• Von Iquique nach Arica

    10. maj, Chile ⋅ ☀️ 26 °C

    Obwohl es nur etwa 300km von Iquique nach Arica sind, brauchen wir zwei Tage für die Strecke. Wir haben ja Zeit und es ist so schön warm, wozu also beeilen?! Gleich hinter Iquique gibt es die Weltkulturerbe Stadt Humberstone, auch wie so viel Orte hier, ehemalige Salpeterstädte. Micha möchte der Stadt einen Besuch abstatten, aber am Eingang teilt uns die Angestellte mit, dass man etwa zwei bis drei Stunden für den Besuch braucht und nun wäre bis Schließung nur noch eine Stunde Zeit. Also verschieben wir den Besuch auf die Rückfahrt, wenn wir vom Norden wieder runter fahren. So suchen wir uns ein schönes Plätzchen in der nahe gelegenen Reserva Natural de Tamarugal. Hier ist mitten in der Atacama-Wüste ein "Wald". Nicht so ein richtiger Wald, aber hier sind viele viele Tamarugo Bäume. Diese sind an den salzigen und trockenen Boden angepasst und haben Wurzeln, die bis 8 m in die Tiefe reichen. Beim Salpeterboom wurden so gut wie alle Bäume gerodet, aber vor einigen Jahren hat man einen großen Teil des Gebietes wieder aufgeforstet und zur Naturreserve erklärt. Eine merkwürdig schön aussehende Landschaft.

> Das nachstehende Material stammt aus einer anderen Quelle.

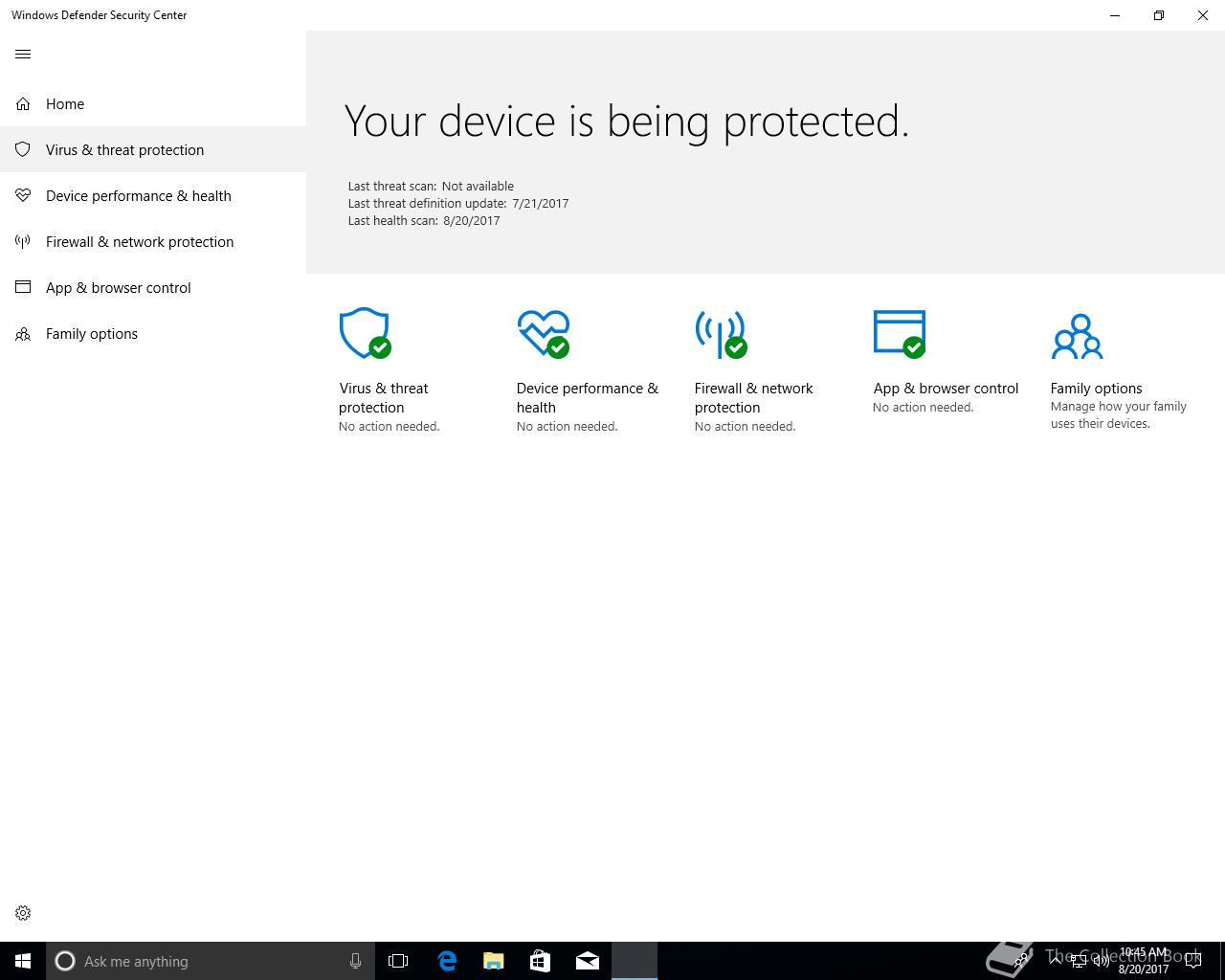Open the Windows Start menu
1225x980 pixels.
pyautogui.click(x=23, y=961)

    Am nächsten Tag fahren wir bis kurz vor Arica und lassen uns dort in der Caleta Vitor nieder. Das ist eine kleine Palmenoase an einem Strand, an dem es manchmal Wale gibt, aber auf jeden Fall See-Robben, die wir die ganze Zeit vor unserem Womo sitzend beobachten können. Bis auf ein paar Angler sind wir ganz allein. Nur ins Wasser trauen wir uns nicht, weil die hohen Wellen zu nah am Strand brechen.